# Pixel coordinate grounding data
•••••

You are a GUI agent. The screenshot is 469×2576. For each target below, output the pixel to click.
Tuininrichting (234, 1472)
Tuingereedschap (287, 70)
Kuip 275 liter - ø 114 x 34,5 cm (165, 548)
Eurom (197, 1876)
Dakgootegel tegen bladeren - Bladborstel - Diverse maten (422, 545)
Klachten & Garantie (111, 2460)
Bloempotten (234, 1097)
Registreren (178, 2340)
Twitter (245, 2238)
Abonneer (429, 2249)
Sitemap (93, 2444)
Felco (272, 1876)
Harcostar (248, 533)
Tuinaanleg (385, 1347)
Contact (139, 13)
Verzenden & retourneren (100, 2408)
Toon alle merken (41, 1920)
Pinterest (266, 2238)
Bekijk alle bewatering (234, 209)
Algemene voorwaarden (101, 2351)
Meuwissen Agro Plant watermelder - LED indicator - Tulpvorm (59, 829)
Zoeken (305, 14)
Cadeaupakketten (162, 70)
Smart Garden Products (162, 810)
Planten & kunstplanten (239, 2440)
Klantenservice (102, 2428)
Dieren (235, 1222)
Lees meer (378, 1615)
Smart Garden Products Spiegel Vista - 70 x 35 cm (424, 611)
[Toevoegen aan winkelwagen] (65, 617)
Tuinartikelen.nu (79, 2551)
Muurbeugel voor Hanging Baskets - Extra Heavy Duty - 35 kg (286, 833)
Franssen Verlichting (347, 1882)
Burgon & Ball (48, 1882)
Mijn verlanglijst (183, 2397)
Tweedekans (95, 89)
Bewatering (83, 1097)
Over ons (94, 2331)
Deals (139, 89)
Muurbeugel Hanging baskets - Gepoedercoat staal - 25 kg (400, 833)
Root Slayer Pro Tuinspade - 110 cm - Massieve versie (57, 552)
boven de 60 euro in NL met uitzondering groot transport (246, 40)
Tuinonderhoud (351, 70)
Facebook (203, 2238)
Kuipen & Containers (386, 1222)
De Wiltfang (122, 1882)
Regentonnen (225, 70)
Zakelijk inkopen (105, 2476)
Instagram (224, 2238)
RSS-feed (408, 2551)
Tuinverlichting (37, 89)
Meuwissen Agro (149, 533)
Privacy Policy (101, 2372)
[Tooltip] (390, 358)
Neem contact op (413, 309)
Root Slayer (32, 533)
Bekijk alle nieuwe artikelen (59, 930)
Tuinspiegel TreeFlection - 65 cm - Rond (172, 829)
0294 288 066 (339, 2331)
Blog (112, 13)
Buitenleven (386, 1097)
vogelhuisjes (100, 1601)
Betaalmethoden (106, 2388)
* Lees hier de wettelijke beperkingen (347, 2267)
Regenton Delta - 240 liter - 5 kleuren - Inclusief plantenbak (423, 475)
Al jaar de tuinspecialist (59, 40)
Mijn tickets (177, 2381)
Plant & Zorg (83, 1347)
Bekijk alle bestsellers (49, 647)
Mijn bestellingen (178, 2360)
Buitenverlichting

•••••

# What you should do
Print, exactly as written, the first line of the records above and each line after it until the line with "Dakgootegel tegen bladeren", which is printed too.

# Task solution
You are a GUI agent. The screenshot is 469×2576. For each target below, output the pixel to click.
Tuininrichting (234, 1472)
Tuingereedschap (287, 70)
Kuip 275 liter - ø 114 x 34,5 cm (165, 548)
Eurom (197, 1876)
Dakgootegel tegen bladeren - Bladborstel - Diverse maten (422, 545)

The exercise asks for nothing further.